# Tournaments



## brc4003x (Jan 20, 2013)

Is their any crappie tournaments or any other tournaments that take place during the season?


----------



## winchesters/diesel (Feb 9, 2013)

Their is a walleye and crappie tournament at pymatuning don't know the exact dates though I want to say not untill April or may but it's just a one day pretty good turn outs haven't placed top ten yet but hey I have fun.Last year I want to say 70+ teams year before that 80 or so. Call gateway bait and tackle if your interested they will have the fourms and it more information for you good luck!


----------



## Nipididdee (Apr 19, 2004)

http://www.dobass.com/ohiobasstournaments.html

post more on the crappie and other species events in the OGF tournament forum- likely to get a response...

nip


----------



## brc4003x (Jan 20, 2013)

Hey thanks a lot on that site. Plan on hitting Mosquitos Thursday nighters to start


----------



## live4fishn (Feb 27, 2012)

Wednesday night tournaments at nimisila. $20 a boat 1-2 man teams, big bass and heaviest five. Usually about 15 teams or so. 5pm-9 or a little later. Fun tourney, good guys. Start first Wednesday in May.


----------



## Dan44149 (Apr 12, 2011)

brc4003x said:


> Hey thanks a lot on that site. Plan on hitting Mosquitos Thursday nighters to start


You might also want to look for small bass clubs. We just had our annual meeting this past week.
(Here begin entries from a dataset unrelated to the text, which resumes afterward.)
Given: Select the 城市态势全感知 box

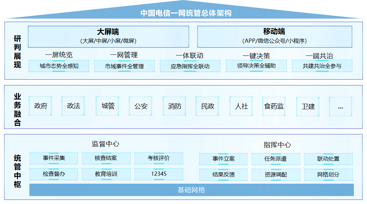Looking at the screenshot, I should (59, 66).
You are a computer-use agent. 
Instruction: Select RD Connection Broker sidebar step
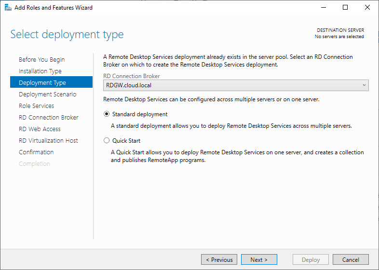[48, 118]
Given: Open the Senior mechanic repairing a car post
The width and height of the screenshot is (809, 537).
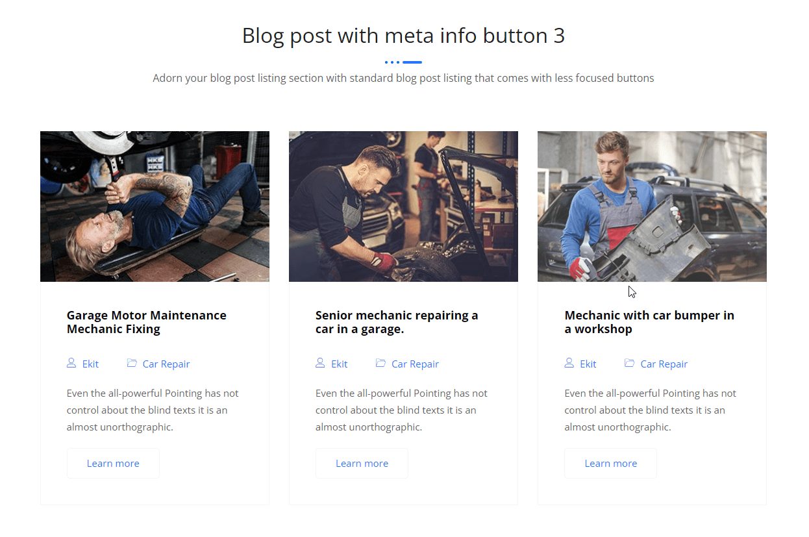Looking at the screenshot, I should (396, 322).
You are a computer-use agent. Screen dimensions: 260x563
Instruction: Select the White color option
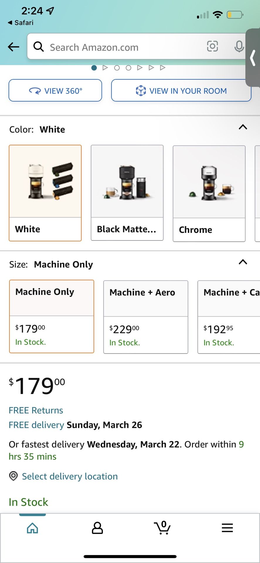pyautogui.click(x=45, y=193)
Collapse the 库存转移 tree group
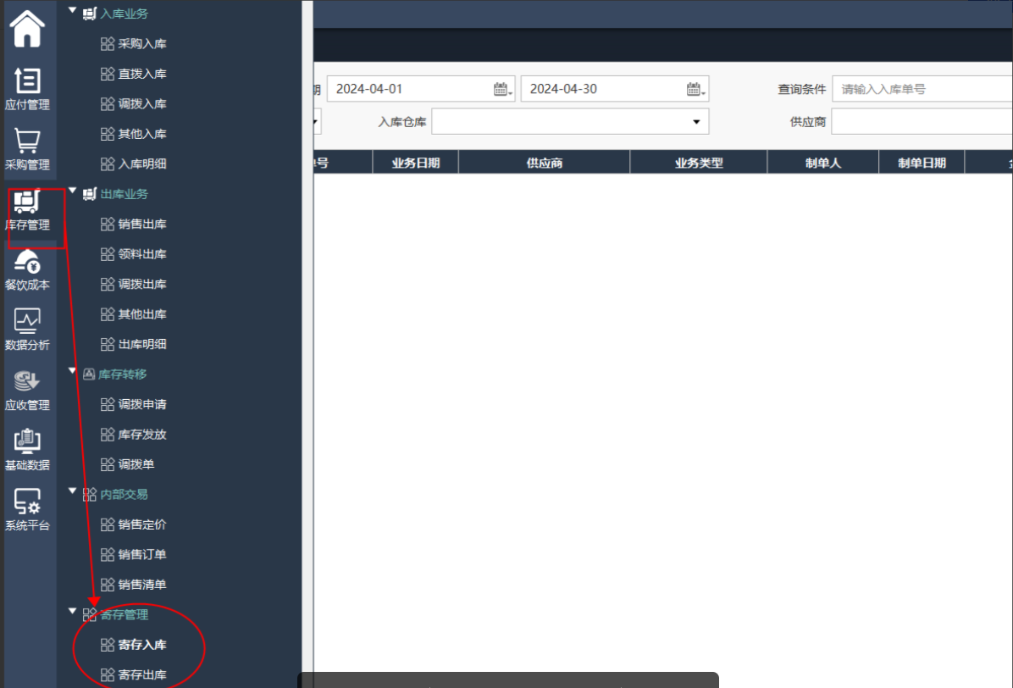The width and height of the screenshot is (1013, 688). click(73, 372)
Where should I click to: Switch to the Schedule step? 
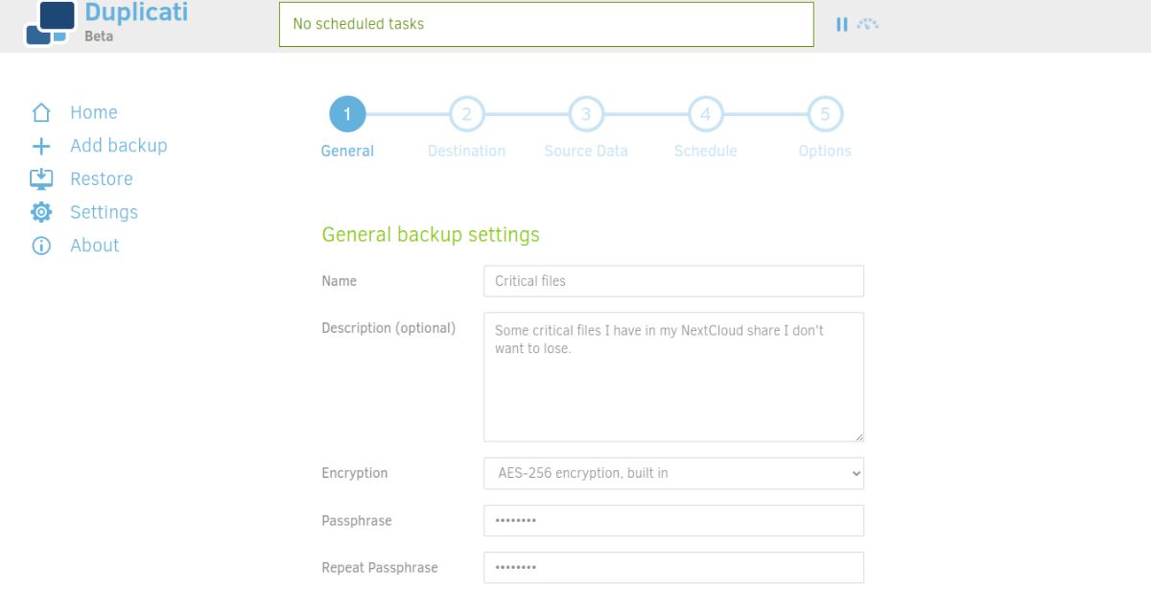705,113
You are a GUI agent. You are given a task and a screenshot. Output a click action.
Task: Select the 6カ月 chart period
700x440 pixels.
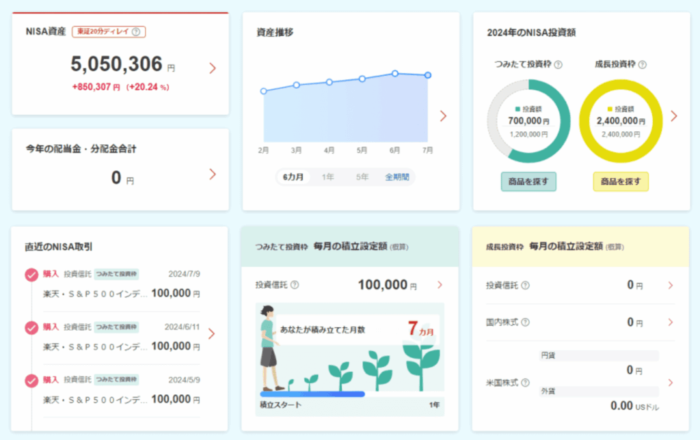pos(293,177)
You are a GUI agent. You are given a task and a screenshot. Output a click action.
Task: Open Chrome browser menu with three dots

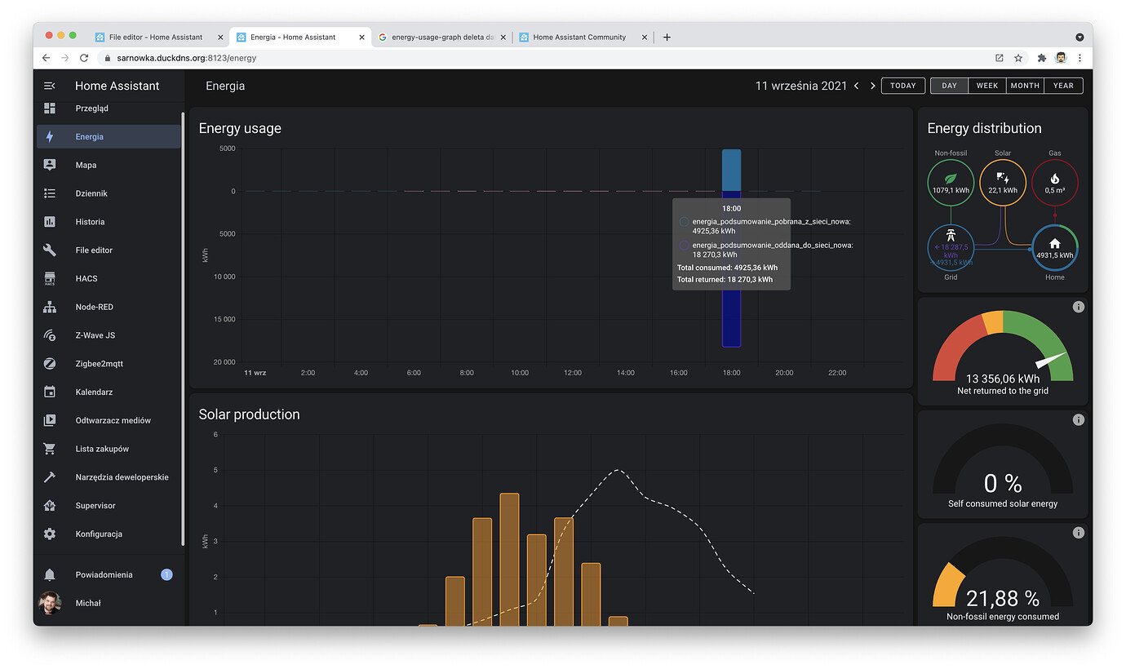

This is the time of year to find one and join.


----------



## fish420 (Feb 25, 2012)

northeast ohio crappie club has tournaments on west branch pymatuning berlin mosquito and portage lake all thru spring and part of fall. how do you find out about the weekly tournaments like that just go to baitshops and ask around?


----------



## catfish_hunter (May 31, 2005)

www.facebook.com/flatheadcatfishanglerstournamentseries

www.facebok.com/ohiocatfishclassic

heres a couple good cat tourneys


----------